5 回答
Hidan's psychology in 'NARUTO -ナルト-' is such a rabbit hole. Think about it: a guy who literally can't die, so he turns immortality into a performance. His relationship with Kakuzu isn't just about money—it's the only bond he's got, toxic as it is. The anime never shows his past, but you can piece it together. The way he mocks religion while being utterly enslaved by his own? That's someone who was hurt by dogma early on. His laughter when impaled isn't joy; it's the sound of someone who learned to weaponize his own suffering before others could.
What makes Hidan compelling is how his trauma manifests as arrogance. In 'NARUTO -ナルト-', he's not just violent; he needs you to acknowledge his ideology. Every fight is a sermon, and that desperation for validation points to a past where he was denied it. His partnership with Kakuzu works because they enable each other's worst traits—Hidan gets an audience, Kakuzu gets a blunt instrument. It's less about backstory and more about how unhealed wounds shape present behavior.
I reread the Akatsuki arcs recently, and Hidan's portrayal in 'NARUTO -ナルト-' hit differently. His obsession with ritual isn't just creepy; it's structured, like someone clinging to routine after chaos. The manga frames him as a joke, but there's tragedy there. Kakuzu tolerates him because Hidan's predictability is useful, but also because they're two sides of the same coin—both replace human connection with transactional relationships. Hidan's taunts about religion? That's the anger of someone who once believed in something and got burned.
Hidan's character in 'NARUTO -ナルト-' is a masterclass in showing, not telling. We never see his past, but his actions scream unresolved trauma. The way he turns pain into power, how he craves recognition even as he destroys—it all hints at a childhood where violence was the only language. His dynamic with Kakuzu isn't friendship; it's mutual exploitation masking loneliness. When he dies, there's no reflection, just rage. That's the real tragedy: he's so trapped in his cycle that healing was never an option.

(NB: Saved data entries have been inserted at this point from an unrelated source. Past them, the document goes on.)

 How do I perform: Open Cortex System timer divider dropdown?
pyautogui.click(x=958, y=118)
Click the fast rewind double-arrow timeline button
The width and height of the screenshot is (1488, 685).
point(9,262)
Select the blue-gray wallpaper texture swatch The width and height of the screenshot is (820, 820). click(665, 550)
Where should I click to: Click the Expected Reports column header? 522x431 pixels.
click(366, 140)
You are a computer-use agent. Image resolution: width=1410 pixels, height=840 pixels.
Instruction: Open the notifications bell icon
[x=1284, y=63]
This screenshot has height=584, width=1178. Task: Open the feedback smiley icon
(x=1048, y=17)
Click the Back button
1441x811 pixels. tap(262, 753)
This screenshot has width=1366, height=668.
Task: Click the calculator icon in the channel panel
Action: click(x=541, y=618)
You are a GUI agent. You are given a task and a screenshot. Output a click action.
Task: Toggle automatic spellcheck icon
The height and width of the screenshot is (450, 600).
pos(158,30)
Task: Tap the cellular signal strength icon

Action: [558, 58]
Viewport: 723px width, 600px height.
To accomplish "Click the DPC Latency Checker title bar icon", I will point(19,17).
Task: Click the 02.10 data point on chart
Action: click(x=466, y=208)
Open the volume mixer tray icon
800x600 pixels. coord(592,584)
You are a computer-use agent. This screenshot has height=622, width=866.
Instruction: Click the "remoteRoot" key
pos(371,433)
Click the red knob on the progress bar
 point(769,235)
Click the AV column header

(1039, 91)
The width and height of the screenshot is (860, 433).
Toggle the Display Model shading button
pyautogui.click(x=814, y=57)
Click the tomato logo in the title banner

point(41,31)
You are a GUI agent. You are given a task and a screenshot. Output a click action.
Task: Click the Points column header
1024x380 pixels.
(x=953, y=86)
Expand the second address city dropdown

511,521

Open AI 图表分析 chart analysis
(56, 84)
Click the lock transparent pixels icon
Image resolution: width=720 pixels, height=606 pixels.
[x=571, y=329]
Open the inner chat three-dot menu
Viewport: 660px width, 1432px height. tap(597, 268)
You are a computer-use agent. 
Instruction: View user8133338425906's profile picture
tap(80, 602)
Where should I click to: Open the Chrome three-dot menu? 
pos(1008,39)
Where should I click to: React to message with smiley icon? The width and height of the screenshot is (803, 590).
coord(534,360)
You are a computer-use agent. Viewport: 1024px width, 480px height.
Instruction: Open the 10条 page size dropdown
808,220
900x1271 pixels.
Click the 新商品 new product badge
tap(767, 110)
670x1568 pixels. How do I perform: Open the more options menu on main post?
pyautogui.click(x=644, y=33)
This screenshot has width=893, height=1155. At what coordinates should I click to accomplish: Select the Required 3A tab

I've always been fascinated by how 'NARUTO -ナルト-' explores the darker sides of its characters, especially Hidan from the Akatsuki. His fanatical devotion to Jashinism isn't just a quirk—it's a trauma response, a way to exert control after a life steeped in violence. The manga doesn't spell it out, but the way he relishes pain mirrors someone who's been broken and rebuilt themselves around it. His dynamic with Kakuzu, all transactional yet weirdly codependent, screams two people using each other to avoid facing their own voids. There's this one filler arc where his backstory hints at a village that treated him like a monster first, so he became one. It's not spelled out, but the subtext is richer than any direct exposition.